Champions
Derrick Dunn

Derrick Dunn

Clichés don’t hinder Champions from being a crowd pleasing winner

Woody Harrelson returns to the world of basketball for director Bobby Farrelly in Champions from Focus Features. Mark Rizzo pens the film’s screenplay, a remake of the 2018 Spanish film of the same name. Marcus (Harrelson) is a washed-up basketball player turned assistant coach passing the time with a D-League in Des Monies. Brash and arrogant, he ends up assaulting his Coach, Phil Petretti (Ernie Hudson), a former team who got Marcus a job with him.

After a night of drunken debauchery, Marcus winds up spending the night in jail and has to see a judge. When his charms fail to impress the judge, the former minor-league basketball coach can choose either eighteen months in prison or ninety days of community service. 

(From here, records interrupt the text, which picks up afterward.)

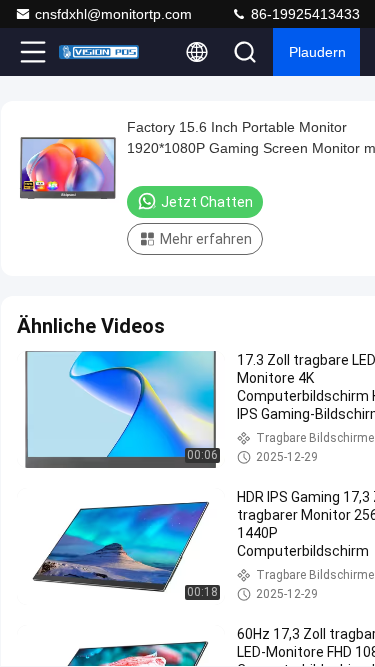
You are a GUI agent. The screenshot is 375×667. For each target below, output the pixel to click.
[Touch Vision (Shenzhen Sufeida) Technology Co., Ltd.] (99, 52)
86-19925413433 (303, 14)
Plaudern (317, 52)
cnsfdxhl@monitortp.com (113, 14)
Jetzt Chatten (207, 202)
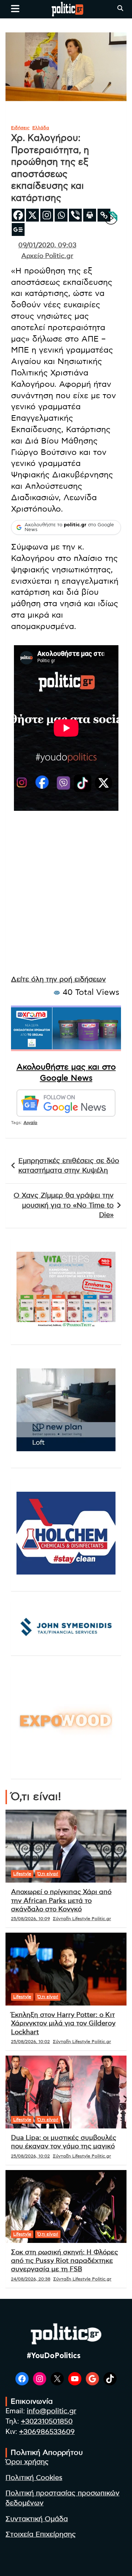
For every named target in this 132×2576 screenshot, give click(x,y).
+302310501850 (47, 2421)
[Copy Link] (104, 215)
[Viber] (75, 215)
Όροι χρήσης (27, 2462)
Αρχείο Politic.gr (47, 256)
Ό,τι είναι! (47, 1874)
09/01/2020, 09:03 (47, 245)
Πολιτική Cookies (34, 2477)
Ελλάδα (40, 128)
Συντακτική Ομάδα (37, 2519)
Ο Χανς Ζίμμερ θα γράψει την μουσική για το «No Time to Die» (64, 1205)
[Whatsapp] (61, 215)
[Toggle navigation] (15, 8)
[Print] (89, 215)
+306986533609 (47, 2431)
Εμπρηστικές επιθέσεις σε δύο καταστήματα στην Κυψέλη (68, 1166)
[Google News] (18, 229)
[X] (32, 215)
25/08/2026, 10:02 (30, 2041)
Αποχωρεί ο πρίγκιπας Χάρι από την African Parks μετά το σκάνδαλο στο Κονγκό (61, 1901)
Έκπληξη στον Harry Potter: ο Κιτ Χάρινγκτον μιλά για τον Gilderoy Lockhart (63, 2024)
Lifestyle (22, 1874)
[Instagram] (46, 215)
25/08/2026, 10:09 (30, 1918)
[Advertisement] (66, 901)
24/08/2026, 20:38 (30, 2279)
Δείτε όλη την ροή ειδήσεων (58, 979)
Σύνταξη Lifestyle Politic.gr (82, 1918)
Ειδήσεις (20, 128)
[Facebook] (18, 215)
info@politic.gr (51, 2411)
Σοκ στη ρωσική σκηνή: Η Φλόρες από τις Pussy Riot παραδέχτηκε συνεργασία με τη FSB (64, 2261)
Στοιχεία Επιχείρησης (41, 2534)
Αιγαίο (30, 1122)
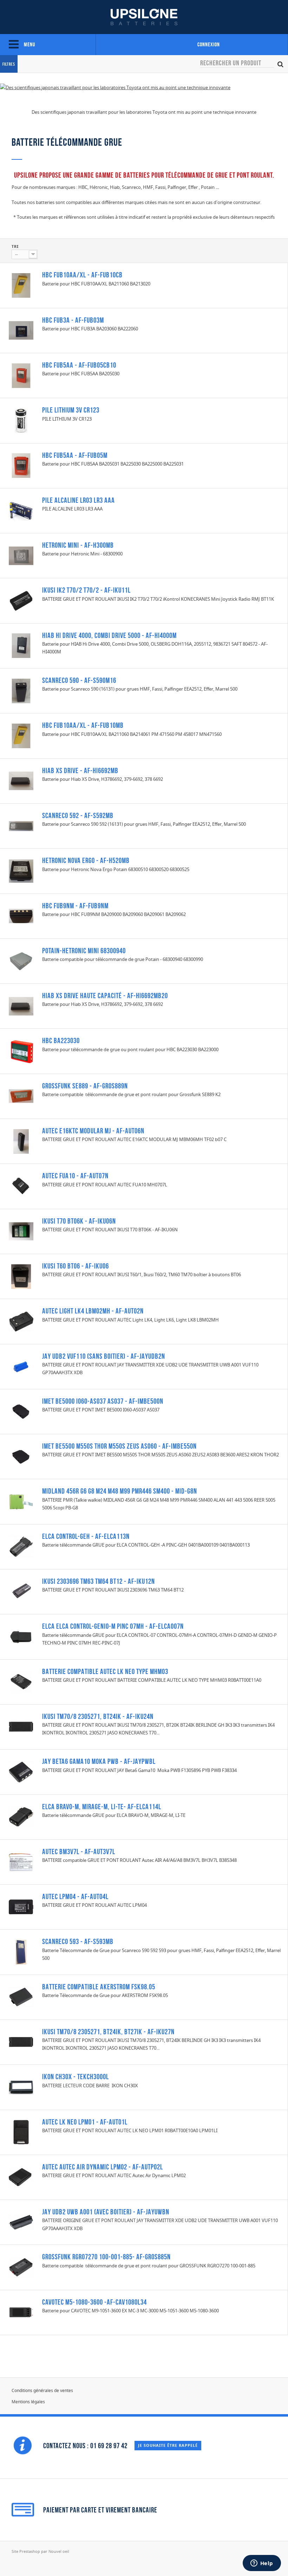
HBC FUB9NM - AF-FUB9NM (75, 906)
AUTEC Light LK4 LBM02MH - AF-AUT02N (93, 1311)
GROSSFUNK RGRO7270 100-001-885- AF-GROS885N (106, 2257)
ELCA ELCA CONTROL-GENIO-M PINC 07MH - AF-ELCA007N (113, 1626)
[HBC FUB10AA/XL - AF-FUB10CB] (21, 285)
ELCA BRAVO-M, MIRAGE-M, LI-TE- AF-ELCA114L (101, 1807)
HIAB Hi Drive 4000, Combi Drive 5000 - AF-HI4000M (109, 635)
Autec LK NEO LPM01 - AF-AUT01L (84, 2122)
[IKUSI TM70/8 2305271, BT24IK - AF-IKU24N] (21, 1727)
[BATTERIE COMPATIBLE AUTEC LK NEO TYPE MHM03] (21, 1681)
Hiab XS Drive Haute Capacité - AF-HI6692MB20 (105, 995)
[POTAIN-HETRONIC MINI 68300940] (21, 961)
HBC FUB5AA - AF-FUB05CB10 (79, 365)
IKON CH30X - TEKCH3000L (75, 2077)
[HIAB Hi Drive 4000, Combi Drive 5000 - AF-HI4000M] (21, 645)
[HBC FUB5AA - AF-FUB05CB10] (21, 375)
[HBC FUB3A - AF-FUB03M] (21, 330)
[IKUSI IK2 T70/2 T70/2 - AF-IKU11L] (21, 600)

Deciding to take the court to manage a team of players with intellectual disabilities, Marcus has no idea what he’s in for. Despite his doubts and with the encouragement of the rec center Julio (Cheech Marin), he soon realizes that together they can go further than they ever imagined.

Bobby Farrelly is one half of directing duo The Farrelly Brothers, who directed three of the best comedies of the nineties. His brother Peter recently took a break from the comedy genre to direct two true dramatic stories, one of which was 2018’s Best Picture Oscar Winner, Green Book. I was interested to see what Bobby would bring to the table for his solo directorial debut.

For the most part, Farrelly follows the template of underdog sports movies. We meet the players, who include Cosentino (Madison Tevlin), Johnny (Kevin Iannucci), Cody (Ashton Gubbing), and Craig (Matthew Von Der Ahe). There’s a super-talented player, Darius (Joshua Felder), who is reluctant to join the team, and Marcus will form a romance with Alex (Katlin Olson), the sister of one of the players. The players on the team all get a chance to shine with the delivery of one-liners and engage in banter with the coach.

One of the things I want to commend the film on is using actors who have down syndrome. This decision added authenticity to the film. We get to witness the folks doing everyday things and enjoying life’s beauty. The moments in the movie where someone tries to bring up the team’s disabilities are handled with class. Regarding the acting, Harrelson can do a role like this in his sleep. He delivers exactly what you would expect performance-wise. At the same time, Katlin Olson and Cheech Marin tone down their usual comedy stylings to provide somewhat subdued performances. 

Audiences will know precisely where Champions is going with its narrative structure, which is fine. There’s nothing with clichés when the message is in the right place.

 

Final Grade: B

Champions opens in theaters Friday, March 10th.